The latest information Washington law enforcement officers can retrieve from the state’s gun sale database dates to 2014. Since then, gun dealers have sold thousands more handguns.
The Washington Association of Sheriffs and Police Chiefs says more current information is essential. Washington Attorney General Bob Ferguson, in a white paper released Oct. 31, recommended the state ensure information on handgun sales be timely and accurate.
State lawmakers should stop ignoring the problem.
The Legislature has repeatedly balked at appropriating money to eliminate the backlog. But this year, instead of proposing the remedial work be done in-house, the Department of Licensing is asking $382,250 to have a private firm input the data.
The proposal not only represents a savings against the $571,000 DOL says it would take to keep the work in-house, it should also soothe Republicans reluctant to increase state payroll even temporarily.
The private contractor will be required to finish updating the state database by the end of 2017. The backlog stood at 327,000-plus handgun sales in September, but will increase until the contractor finishes the work.
DOL says it will be able to keep up thereafter.
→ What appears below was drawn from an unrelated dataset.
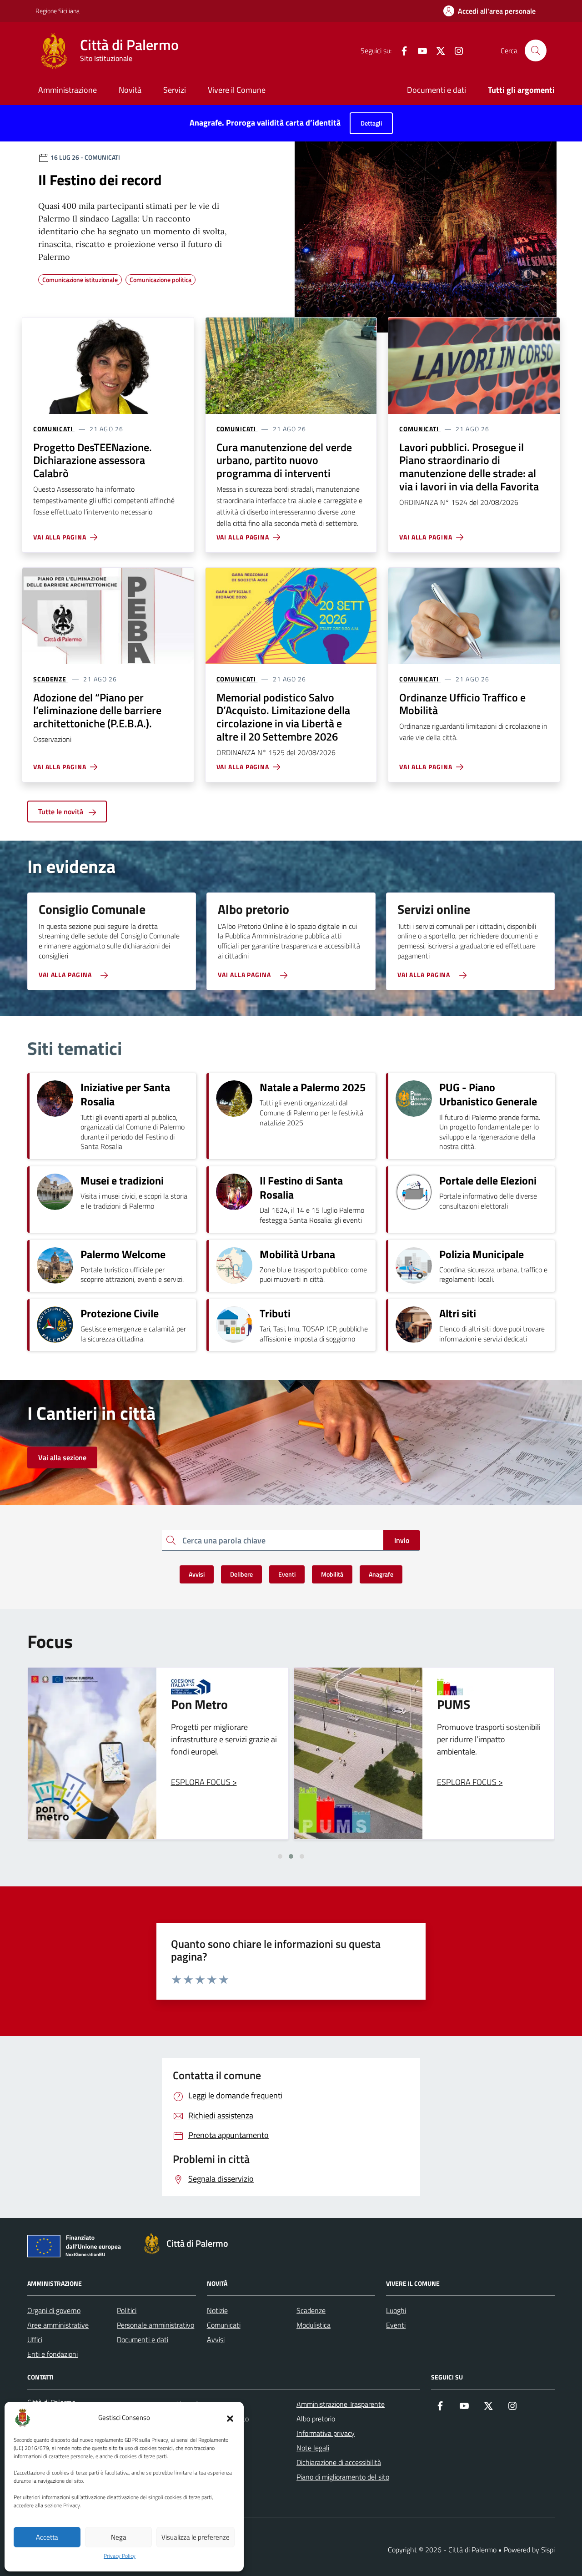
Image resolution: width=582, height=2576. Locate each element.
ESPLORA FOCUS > (204, 1782)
Longer term, the department and Washington gun dealers have to move to a paperless system. Despite the availability of electronic filing, 85 percent of the transactions are submitted on paper.
Images taken of the paper forms submitted by dealers cannot be indexed, so they cannot be searched.
Dealers complain electronic filing is unreliable and not user-friendly. Some information, for example, must be entered more than once.
Although the department anticipates installation of an upgraded computer system to eliminate these problems, that solution is likely years away.
In the meantime, legislators tempted to stall on the backlog problem for another year should be looking over their shoulders. Everytown for Gun Safety, the anti-gun group, could see the lack of legislative action as an opportunity to get state voters involved.
The group’s previous proposals – Initiatives 594 in 2014 and 1491 this year – passed overwhelmingly.
Lawmakers could go further than just appropriating money for catch-up data inputs.
The federal government is expanding a program that will allow Native American tribes to use its criminal databases. The state should do likewise, perhaps preventing an incident like the 2014 school shooting in Marysville. A tribal court ruling that the shooter’s father not have guns was never entered into state or federal databases.
Although DOL collects the information, the State Patrol controls access.
And privatization may be a cuss word in Olympia, but someone should ask why a contractor – by the department’s own estimates – can do the data entry at less cost than possible in-house.
No matter whether public or private employees get the job, the backlog must go.